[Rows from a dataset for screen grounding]
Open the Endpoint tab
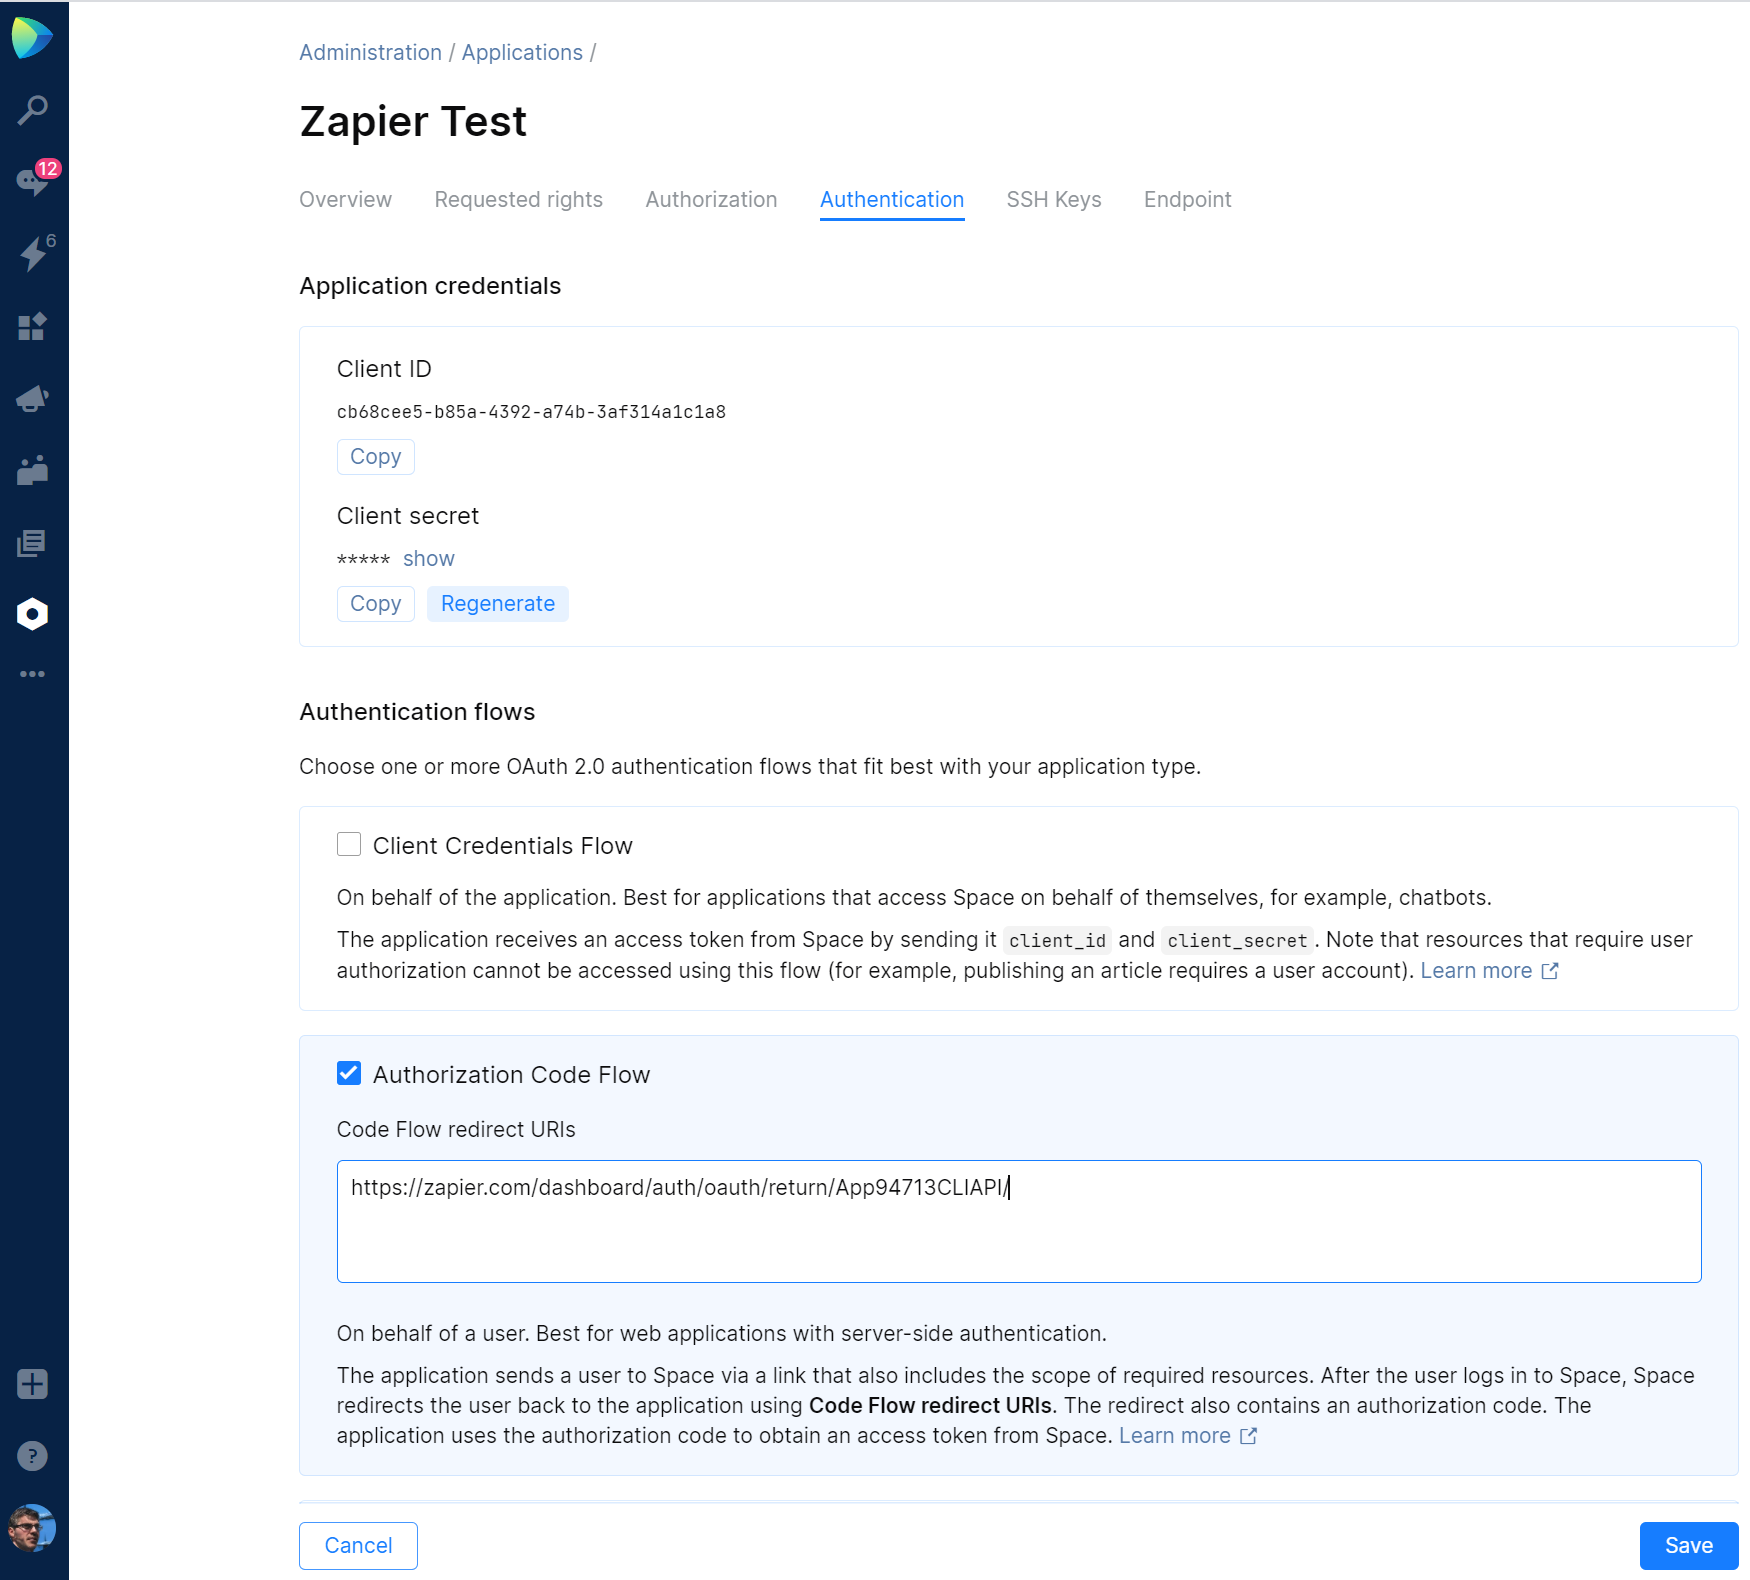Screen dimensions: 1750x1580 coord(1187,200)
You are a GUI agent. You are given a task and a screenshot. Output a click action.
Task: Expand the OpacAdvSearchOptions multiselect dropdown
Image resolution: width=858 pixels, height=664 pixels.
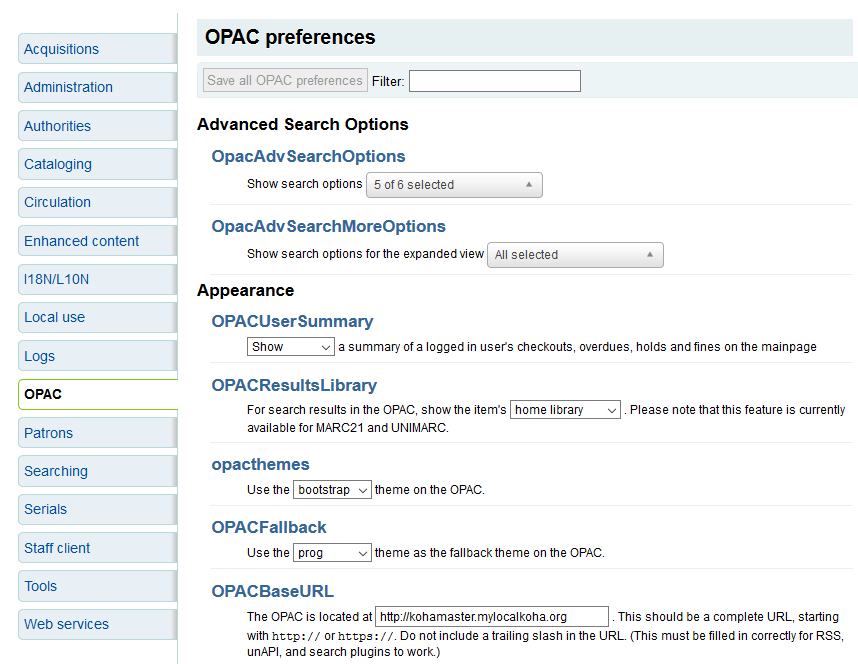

### GIVEN EXERCISE
Please quote every line of the records above word for word, leaving the pictures out.

### SOLUTION TO THIS PROBLEM
Open the Endpoint tab
Screen dimensions: 1750x1580 coord(1187,200)
You are a GUI agent. You are given a task and a screenshot. Output a click action.
Task: Expand the OpacAdvSearchOptions multiselect dropdown
Image resolution: width=858 pixels, height=664 pixels.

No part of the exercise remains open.